If I make a great joke, I will pay for it.
Joke Jokes
Question: How was Covid-19 born?
Answer: Someone fucked Batman! 😂
1) Did you hear the one about the school shooting? Actually, I better not... You wouldn't understand, it's aimed more towards a younger audience.
2) 6 was scared cuz 7 8 9, so why was 10 scared? Because it was in between 9/11.
3) 10 dead babies.
Do you know what you call a bunch of depressed kids?
"Suicide Squad!"
You wanna know what's the difference between a girl and a refrigerator? "A refrigerator doesn't moan when I put my meat in it."
Two chinamen walk into a bar. The landlord says, "Why the same face?"
Did you hear about the racist sprinkler?
It kept going: "Spick spick spick Chink chink chink!"
Why did the Drill Sergeant get in trouble?
He got caught playing with his Privates!
What’s blue and comes in brownies?
Cub Scouts.
What's the difference between a priest and McDonald's?
They both like to slide their meat between 10 year old buns.
Dark humor is like cancer, it's even funnier when children get it.
What did the banana say to the vibrator?
"What are you shaking for? She’s going to eat me!"
Jack and Jill went up a hill, each with a buck and a quarter.

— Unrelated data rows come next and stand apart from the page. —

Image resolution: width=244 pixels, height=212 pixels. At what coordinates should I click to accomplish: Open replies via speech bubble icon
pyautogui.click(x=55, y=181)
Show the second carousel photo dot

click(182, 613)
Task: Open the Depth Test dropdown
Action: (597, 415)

Jill came down, and she had two-fifty! Oh, what a whore! (Andrew Dice Clay joke.)
What do you call a cow with no legs?
Ground beef.
A cow with no front legs walking around?
Beef stroganoff.
What do you call a guy who has sex on the Moon?
An “Astronut”!
What did one tampon say to the other tampon when they walked by each other on the street?
Nothing. They were both stuck up cunts!
What’s the difference between an orphan and a baseball field?
One has a home.
You can't say Hitler was a bad person. He did kill Hitler after all.
Kid: "What's dark humor?"
Mom: "You see that man over there without arms? Tell him to clap."
Kid: "I am blind, Mom."
Mom: "Exactly."
How do you get a light bulb horny? You turn it on!